• Michael Braccia

Book Review: The unbearable lightness of scones (Alexander McCall Smith)

Updated: Aug 4, 2019


The Unbearable Lightness of Scones (Alexander McCall Smith)

Another masterpiece from Alexander McCall Smith, continuing to follow the lives of our favourite characters in Scotland Street. Bertie, of course, the perennial six-year-old genius; Mathew, so far unlucky in love; Big Lou with similar problems; Angus and Domenica (they really should get married), and my personal favourite, Cyril the dog. He seems to know that he is a dog, and has a very sophisticated line in dog thought, but he understands few of the words uttered by humans. ‘Walks’ is a good one; he follows that request, and ‘good dog’, although he ignores the word ‘dog’. ‘Good’ will suffice. Cyril has wanted to nip Mathew’s ankles for ages. Maybe this time?

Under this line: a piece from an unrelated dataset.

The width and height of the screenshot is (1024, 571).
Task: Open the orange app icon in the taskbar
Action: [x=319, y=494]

This episode begins with the marriage of Mathew and Elspeth. In the last book, we witnessed love at first sight when Elspeth Harmony drifted into his art gallery and his life, after being suspended for hitting Olive. If you have never read any of the ‘Scotland Street’ stories, none of this will make any sense. Never mind, it’s fun to write about, and maybe you will try the first in the series, ’44 Scotland Street.’

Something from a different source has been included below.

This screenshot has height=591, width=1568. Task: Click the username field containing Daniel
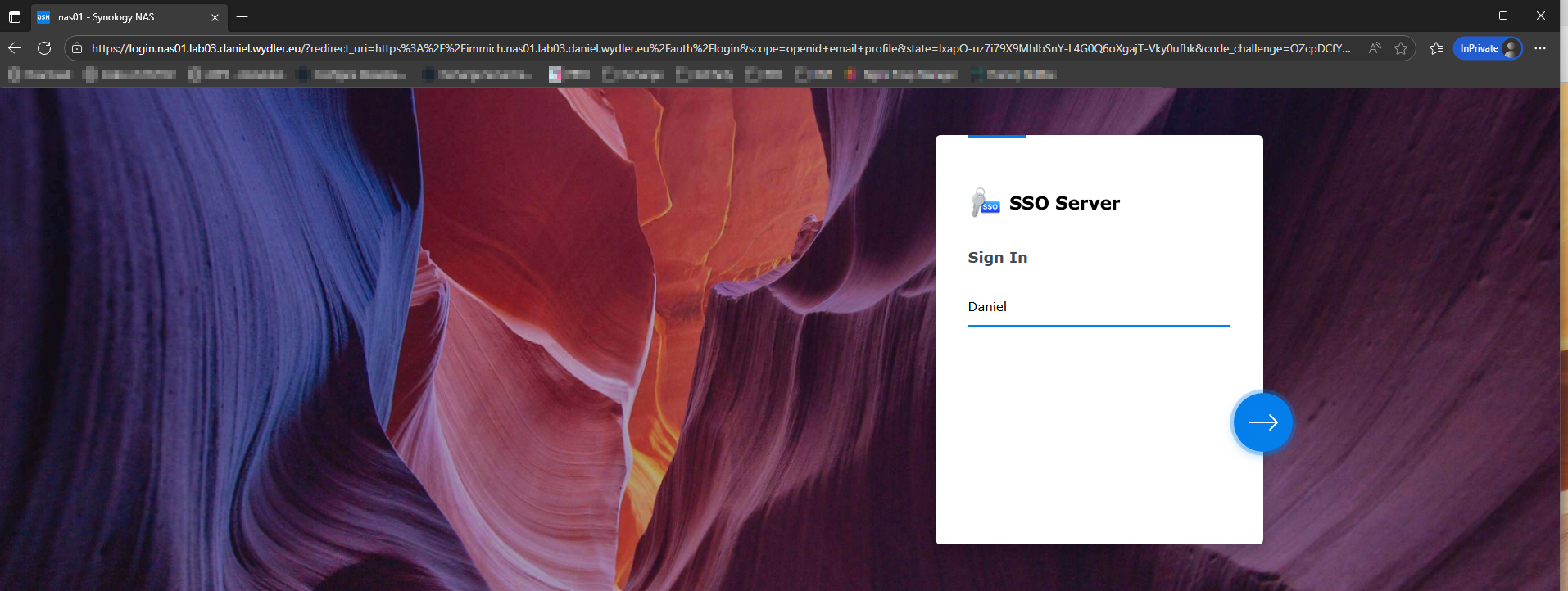(1098, 307)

What I like about McCall Smith is his lightness of touch (very much like the scones in Big Lou’s cafe; or maybe not) and the ability he has to push the boundaries of any topic without shocking his readers. Bad language not required – swearing is not particularly clever – but he can suggest that all sorts of things are going on without needing to be graphic in his descriptions. Another triumph for Alexander McCall Smith. I look forward to reading the next one. ‘The importance of being seven.’ I guess that Bertie, finally, has a birthday.